And the same for the men:

Player                  DF%  DF Cost  
Benoit Paire           6.2%    -4.51  
Ivo Karlovic           5.8%    -3.63  
Fabio Fognini          5.0%    -2.38  
Denis Shapovalov       6.3%    -2.26  
Grigor Dimitrov        5.1%    -2.25  
Gael Monfils           5.0%    -2.22  
David Ferrer           5.2%    -2.06  
Jeremy Chardy          5.3%    -2.00  
Fernando Verdasco      4.8%    -1.94  
Jack Sock              4.8%    -1.73  
…                                     
Roger Federer          2.1%     0.88  
Tomas Berdych          2.9%     0.89  
Juan Martin del Potro  2.8%     0.93  
Albert Ramos           3.1%     0.97  
Pablo Carreno Busta    2.2%     1.07  
Richard Gasquet        2.6%     1.12  
John Isner             2.6%     1.23  
Dusan Lajovic          1.9%     1.23  
Denis Istomin          1.9%     1.23  
Philipp Kohlschreiber  2.5%     1.24

Situational double faults

These aggregate numbers have the potential to hide a lot of information. They consider only two things about each match: how many double faults a player committed, and how close the match was. This statistic would treat Bencic the same whether she hit nine of her double faults at 40-love, or nine of her double faults in the third-set tiebreak. Yet the latter would have a colossally greater impact.
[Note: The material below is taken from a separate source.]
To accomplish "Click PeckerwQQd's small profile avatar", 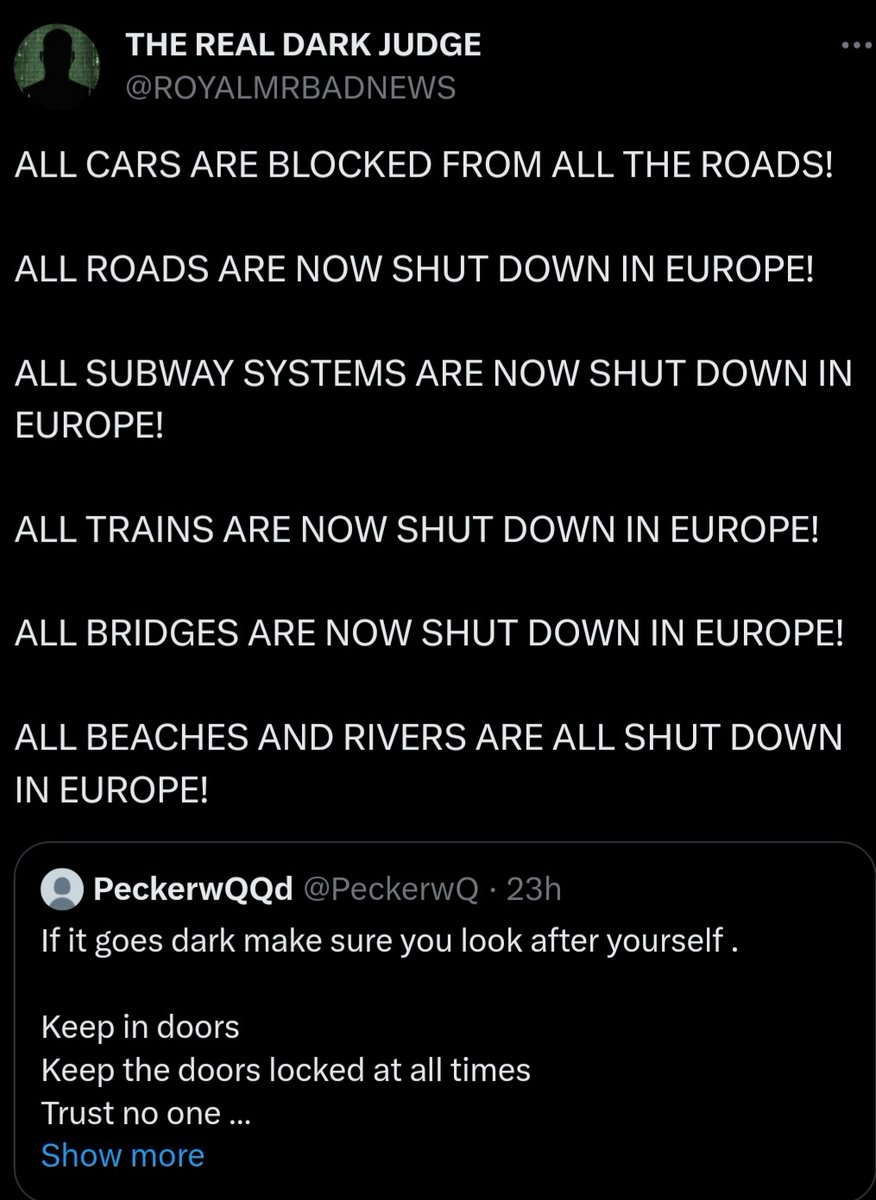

While this is an important limitation to keep in mind, it appears that double faults are distributed relatively randomly. That is, most players do not hit a majority of their double faults in particularly high- or low-leverage situations. The player lists displayed above show both the most basic stat–double fault percentage–along with my more complex approach. For players with at least 20 matches since the beginning of last season, double fault rate is very highly correlated with the match-denominated cost of double faults. (For men, r^2 = 0.752, and for women, r^2 = 0.789.) In other words, most of the variance in double fault cost can be explained by the number of double faults, leaving little room for other factors, such as the importance of the situation when double faults are committed.

That said, there’s plenty of room for additional analysis into those specific sitations. Instead of taking a match-level look at win probability, as I have here, one could identify the point score of every single one of a player’s double faults, and see how each event affected the win probability of that match. I suspect that, for most players, that would amount to a whole lot of extra complexity for not a lot of added insight, but perhaps there are some players who are uniquely able to land their second serve when it matters most, or particularly prone to double faults at key moments. This match-level look has made it clear how costly double faults can be, and it’s possible that for some players, missed serves are even more damaging than that.
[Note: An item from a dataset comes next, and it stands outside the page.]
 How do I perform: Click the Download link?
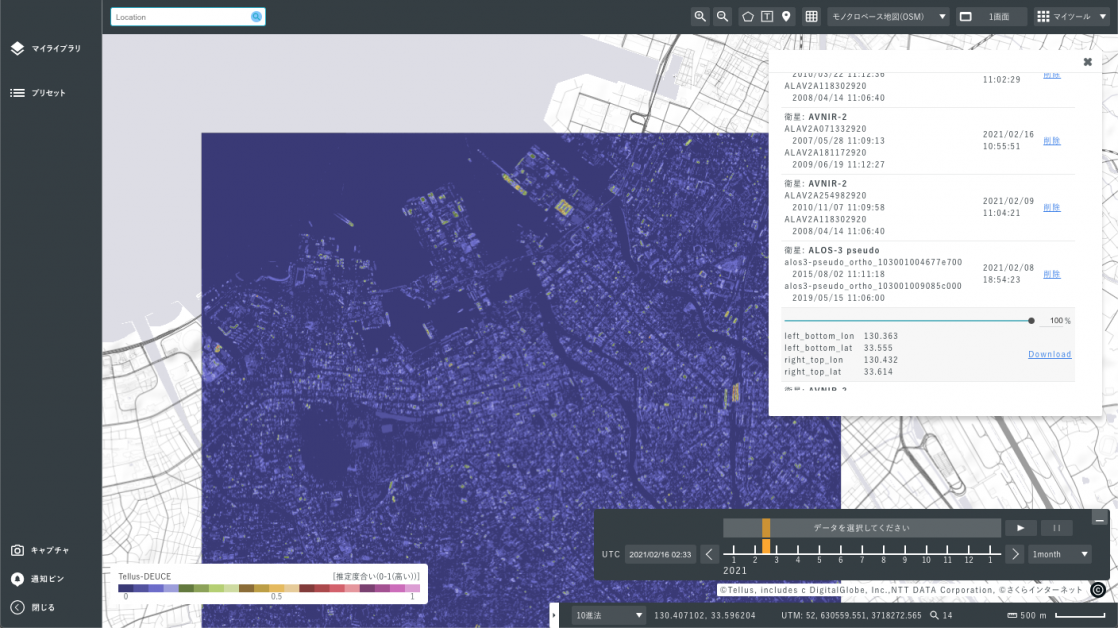click(x=1049, y=354)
How Servers Respond To Double Faults

Italian translation at settesei.it

In the professional game, double faults are quite rare. They sometimes reflect a momentary lapse in concentration, and can negatively impact a server’s confidence. Players are sometimes particularly careful after losing a point to a double fault, taking some speed off their next delivery, or aiming closer to the middle of the box.
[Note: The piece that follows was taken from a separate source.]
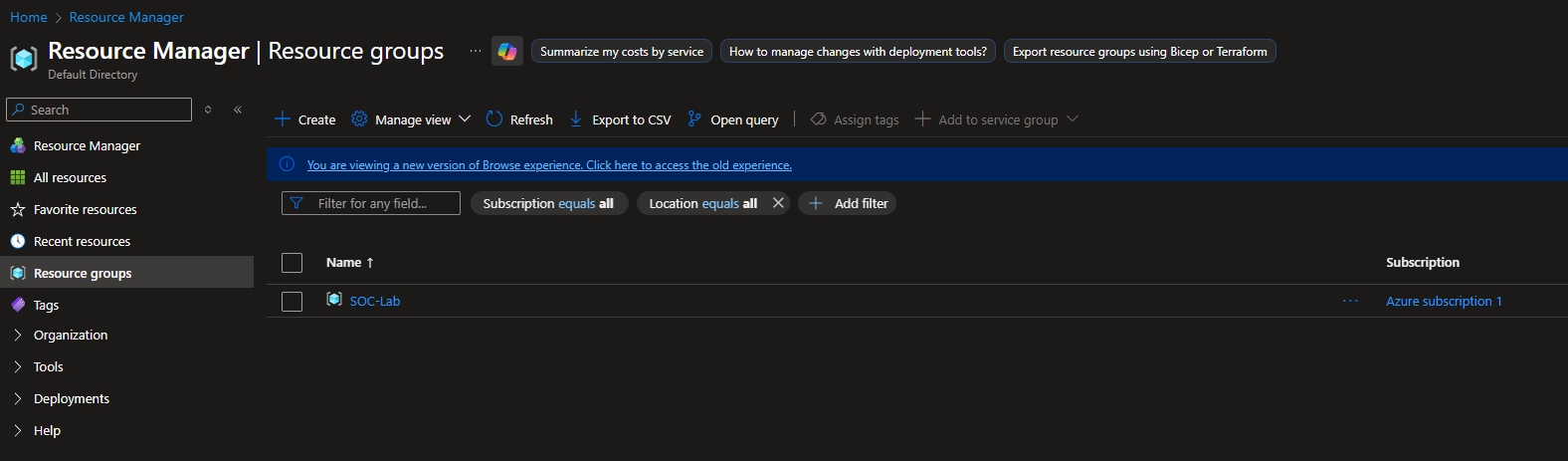Click Export to CSV download icon
This screenshot has width=1568, height=461.
click(576, 119)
Let’s dig into some data from last year’s grand slams to see what players do–and how it affects their results–immediately after double faults. IBM’s Slamtracker provided point-by-point data for most 2017 grand slam singles matches, including serve speed and direction, and the available matches give us about 5,000 double faults to work with. (I’ve organized the data and made it freely available here.)

For each server in each match, I’ve tallied their results on points immediately following double faults. (That means that we exclude after-double-fault points when the double fault ended the game.) Then, for each player, I compared those results with match-long averages. Because double faults are so unusual, and because we only have this data for the majors, the sample isn’t adequate to tell us much about individual players. But for tour-wide analyses, it’s more than enough.

Serve points won: As we’ll see in a moment, men and women have different overall tendencies on the point following a double fault. But by the most important measure of simply winning the next point, gender plays little part. Men, who in this sample win 65.1% of service points, fall just over one percentage point to 64.0% on the point following a double fault. Women, who average 57.8% of service points won, drop even more, to 56.1% after a double.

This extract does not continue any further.